REQUIREMENT ▸ Using the material below, print the line that contains "Click the Price Class field label", the line that contains "Click the ECN Стакан цен green checkmark", and every line in between, exactly and nothing else.

════════════════

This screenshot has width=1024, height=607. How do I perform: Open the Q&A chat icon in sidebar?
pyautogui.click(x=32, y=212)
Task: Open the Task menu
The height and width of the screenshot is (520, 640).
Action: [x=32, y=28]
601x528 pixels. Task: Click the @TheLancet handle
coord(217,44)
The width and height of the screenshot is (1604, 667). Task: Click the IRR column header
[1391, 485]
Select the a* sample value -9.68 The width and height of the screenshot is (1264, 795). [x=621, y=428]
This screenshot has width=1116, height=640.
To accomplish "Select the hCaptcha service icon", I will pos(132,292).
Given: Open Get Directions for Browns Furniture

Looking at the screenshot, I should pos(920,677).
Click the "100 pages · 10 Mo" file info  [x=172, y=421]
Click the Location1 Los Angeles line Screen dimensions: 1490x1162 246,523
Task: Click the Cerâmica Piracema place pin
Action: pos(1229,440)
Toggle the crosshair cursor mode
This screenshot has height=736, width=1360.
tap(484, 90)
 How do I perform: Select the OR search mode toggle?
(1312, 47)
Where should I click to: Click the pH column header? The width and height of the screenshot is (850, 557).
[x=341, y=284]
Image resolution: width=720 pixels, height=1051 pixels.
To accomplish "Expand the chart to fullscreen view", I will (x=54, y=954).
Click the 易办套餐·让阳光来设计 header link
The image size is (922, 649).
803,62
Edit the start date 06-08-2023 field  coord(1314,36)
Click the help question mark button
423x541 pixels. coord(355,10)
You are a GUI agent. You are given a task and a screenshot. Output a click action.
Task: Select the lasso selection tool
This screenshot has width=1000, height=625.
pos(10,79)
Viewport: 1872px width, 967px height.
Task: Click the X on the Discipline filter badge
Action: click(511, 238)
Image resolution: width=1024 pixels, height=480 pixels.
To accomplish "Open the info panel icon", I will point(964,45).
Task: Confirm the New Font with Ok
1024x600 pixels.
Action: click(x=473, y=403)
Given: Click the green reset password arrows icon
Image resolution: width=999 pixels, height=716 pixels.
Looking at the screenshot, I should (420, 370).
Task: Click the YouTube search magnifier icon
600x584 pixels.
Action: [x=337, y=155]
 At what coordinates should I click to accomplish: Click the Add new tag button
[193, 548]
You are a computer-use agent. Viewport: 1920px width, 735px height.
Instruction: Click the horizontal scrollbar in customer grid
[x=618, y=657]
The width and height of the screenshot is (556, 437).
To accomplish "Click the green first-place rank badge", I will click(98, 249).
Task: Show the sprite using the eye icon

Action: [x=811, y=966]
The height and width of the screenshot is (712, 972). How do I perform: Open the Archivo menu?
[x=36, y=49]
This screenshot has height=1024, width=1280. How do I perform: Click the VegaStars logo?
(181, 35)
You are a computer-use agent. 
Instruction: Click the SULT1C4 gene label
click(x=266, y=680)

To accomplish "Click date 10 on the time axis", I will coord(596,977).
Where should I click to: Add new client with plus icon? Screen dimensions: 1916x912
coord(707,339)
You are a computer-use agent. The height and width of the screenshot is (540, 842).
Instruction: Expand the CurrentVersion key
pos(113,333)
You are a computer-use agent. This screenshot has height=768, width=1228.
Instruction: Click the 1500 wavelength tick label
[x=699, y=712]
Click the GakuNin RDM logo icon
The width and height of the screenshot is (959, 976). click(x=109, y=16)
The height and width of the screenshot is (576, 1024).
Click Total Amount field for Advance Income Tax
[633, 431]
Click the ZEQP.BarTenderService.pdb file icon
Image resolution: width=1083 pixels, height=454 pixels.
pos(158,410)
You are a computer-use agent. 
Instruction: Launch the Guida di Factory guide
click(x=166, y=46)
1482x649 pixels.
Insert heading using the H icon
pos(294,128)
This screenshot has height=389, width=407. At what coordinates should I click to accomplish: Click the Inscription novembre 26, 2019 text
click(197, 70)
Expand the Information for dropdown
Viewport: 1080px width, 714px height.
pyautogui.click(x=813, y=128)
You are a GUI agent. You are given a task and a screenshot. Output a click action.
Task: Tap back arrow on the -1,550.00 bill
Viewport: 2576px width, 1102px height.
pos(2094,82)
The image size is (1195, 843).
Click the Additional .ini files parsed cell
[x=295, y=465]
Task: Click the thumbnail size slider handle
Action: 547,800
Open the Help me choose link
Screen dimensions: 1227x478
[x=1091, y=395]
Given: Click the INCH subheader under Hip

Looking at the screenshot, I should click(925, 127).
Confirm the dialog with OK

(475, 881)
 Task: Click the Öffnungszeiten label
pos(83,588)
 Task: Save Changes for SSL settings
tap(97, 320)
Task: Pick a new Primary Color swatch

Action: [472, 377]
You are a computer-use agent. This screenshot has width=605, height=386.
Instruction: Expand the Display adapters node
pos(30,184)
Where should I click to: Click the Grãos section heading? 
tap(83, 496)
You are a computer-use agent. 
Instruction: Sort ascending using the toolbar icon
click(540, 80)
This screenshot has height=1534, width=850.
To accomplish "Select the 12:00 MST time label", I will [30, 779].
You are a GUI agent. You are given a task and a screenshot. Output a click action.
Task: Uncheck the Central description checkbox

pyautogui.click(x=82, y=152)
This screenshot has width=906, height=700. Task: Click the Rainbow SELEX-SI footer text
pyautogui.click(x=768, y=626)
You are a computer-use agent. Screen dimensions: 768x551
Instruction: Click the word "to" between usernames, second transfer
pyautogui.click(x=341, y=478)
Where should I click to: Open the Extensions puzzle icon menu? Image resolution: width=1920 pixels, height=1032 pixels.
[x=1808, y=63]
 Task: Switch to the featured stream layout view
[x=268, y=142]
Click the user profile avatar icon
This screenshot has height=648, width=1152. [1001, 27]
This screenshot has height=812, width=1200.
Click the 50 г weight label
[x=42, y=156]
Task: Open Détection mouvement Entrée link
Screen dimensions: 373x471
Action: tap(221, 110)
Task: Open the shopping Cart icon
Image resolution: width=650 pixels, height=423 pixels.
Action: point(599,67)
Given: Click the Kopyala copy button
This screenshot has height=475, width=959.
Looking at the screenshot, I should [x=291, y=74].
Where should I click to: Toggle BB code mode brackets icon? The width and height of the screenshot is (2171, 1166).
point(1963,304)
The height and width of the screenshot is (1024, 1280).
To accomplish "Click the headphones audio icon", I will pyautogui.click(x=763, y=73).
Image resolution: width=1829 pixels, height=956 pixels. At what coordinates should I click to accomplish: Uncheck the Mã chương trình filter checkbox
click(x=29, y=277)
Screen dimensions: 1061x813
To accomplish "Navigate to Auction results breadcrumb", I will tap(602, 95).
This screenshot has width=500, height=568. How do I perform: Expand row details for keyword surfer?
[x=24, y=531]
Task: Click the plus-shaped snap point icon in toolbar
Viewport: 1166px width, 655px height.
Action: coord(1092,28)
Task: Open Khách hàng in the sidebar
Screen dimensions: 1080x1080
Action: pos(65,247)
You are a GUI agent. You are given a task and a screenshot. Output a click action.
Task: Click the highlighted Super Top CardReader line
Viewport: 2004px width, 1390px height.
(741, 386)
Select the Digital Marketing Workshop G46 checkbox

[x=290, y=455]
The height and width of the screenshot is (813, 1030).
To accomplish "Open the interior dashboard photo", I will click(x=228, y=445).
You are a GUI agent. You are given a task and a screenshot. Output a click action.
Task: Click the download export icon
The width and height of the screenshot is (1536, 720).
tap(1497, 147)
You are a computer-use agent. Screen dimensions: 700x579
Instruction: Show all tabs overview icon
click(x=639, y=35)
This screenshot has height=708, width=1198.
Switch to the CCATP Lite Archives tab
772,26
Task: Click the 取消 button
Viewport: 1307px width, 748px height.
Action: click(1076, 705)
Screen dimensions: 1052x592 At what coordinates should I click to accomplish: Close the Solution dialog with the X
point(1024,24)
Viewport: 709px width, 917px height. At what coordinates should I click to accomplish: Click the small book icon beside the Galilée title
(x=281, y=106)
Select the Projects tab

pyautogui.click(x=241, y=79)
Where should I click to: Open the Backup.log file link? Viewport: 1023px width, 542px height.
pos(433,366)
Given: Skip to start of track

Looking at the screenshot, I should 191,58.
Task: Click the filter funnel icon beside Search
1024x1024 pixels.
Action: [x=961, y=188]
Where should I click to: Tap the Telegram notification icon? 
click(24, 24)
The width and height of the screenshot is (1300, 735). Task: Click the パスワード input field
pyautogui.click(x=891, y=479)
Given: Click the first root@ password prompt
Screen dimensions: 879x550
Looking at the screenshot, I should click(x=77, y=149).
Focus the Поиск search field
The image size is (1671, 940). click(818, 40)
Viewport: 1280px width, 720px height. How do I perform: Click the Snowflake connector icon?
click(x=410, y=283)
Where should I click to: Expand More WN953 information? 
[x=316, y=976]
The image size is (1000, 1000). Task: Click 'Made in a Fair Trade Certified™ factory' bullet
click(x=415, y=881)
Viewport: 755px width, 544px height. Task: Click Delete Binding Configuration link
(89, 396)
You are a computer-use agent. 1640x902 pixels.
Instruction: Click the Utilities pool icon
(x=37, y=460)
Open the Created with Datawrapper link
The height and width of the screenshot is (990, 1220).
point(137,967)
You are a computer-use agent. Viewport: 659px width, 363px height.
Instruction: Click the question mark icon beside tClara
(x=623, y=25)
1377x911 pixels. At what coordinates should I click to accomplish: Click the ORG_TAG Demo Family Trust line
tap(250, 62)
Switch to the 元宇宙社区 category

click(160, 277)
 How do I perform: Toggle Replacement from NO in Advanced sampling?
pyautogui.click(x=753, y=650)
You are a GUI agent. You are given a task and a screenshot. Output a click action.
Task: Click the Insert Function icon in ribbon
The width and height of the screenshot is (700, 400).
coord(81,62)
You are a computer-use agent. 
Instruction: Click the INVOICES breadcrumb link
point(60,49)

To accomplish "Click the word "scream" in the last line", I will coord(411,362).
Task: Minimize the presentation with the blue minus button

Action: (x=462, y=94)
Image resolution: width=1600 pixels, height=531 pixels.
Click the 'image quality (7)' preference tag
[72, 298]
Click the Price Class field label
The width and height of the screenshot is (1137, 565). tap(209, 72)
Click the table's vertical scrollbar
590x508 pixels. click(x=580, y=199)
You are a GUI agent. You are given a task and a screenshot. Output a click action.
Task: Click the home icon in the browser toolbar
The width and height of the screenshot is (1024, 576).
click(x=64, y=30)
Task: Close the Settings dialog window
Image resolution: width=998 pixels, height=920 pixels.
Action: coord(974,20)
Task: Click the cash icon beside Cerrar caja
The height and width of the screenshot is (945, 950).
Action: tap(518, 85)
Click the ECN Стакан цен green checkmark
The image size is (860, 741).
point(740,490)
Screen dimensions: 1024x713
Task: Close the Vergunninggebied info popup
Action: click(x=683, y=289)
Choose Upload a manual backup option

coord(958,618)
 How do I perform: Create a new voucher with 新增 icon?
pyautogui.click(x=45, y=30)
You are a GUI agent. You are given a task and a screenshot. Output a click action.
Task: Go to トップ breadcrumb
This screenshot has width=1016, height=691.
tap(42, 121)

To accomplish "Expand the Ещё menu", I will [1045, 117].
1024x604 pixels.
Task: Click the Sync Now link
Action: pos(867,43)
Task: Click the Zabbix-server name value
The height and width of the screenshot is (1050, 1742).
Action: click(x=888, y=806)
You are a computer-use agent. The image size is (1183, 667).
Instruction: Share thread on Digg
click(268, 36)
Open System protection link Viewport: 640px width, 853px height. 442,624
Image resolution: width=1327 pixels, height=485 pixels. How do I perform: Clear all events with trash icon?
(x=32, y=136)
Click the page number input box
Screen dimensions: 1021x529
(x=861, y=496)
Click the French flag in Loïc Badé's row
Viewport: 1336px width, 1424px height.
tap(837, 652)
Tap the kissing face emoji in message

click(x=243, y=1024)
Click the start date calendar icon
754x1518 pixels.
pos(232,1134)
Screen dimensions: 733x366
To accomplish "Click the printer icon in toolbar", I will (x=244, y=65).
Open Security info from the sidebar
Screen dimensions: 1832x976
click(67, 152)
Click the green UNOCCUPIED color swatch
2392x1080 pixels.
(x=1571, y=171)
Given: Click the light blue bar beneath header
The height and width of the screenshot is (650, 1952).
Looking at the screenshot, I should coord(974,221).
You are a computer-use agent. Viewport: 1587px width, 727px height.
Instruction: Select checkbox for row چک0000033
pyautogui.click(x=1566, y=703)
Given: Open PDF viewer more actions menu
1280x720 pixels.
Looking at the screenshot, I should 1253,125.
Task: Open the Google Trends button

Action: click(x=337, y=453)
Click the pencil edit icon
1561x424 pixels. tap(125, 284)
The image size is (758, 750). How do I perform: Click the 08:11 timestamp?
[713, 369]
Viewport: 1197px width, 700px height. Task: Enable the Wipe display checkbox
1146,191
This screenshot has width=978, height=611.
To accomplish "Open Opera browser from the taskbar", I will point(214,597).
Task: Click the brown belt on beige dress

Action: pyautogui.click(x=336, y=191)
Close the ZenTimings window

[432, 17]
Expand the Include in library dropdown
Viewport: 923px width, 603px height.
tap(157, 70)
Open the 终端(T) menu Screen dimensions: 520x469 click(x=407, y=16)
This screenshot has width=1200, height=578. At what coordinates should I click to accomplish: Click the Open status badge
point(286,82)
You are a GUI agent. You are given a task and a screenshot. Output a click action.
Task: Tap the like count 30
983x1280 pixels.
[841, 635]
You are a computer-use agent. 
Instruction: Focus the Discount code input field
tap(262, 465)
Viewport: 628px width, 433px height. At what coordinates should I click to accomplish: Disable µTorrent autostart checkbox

════════════════

REPLY TO THE EXERCISE ▸
Click the Price Class field label
The width and height of the screenshot is (1137, 565). tap(209, 72)
Click the table's vertical scrollbar
590x508 pixels. click(x=580, y=199)
You are a GUI agent. You are given a task and a screenshot. Output a click action.
Task: Click the home icon in the browser toolbar
The width and height of the screenshot is (1024, 576).
click(x=64, y=30)
Task: Close the Settings dialog window
Image resolution: width=998 pixels, height=920 pixels.
Action: coord(974,20)
Task: Click the cash icon beside Cerrar caja
The height and width of the screenshot is (945, 950).
Action: tap(518, 85)
Click the ECN Стакан цен green checkmark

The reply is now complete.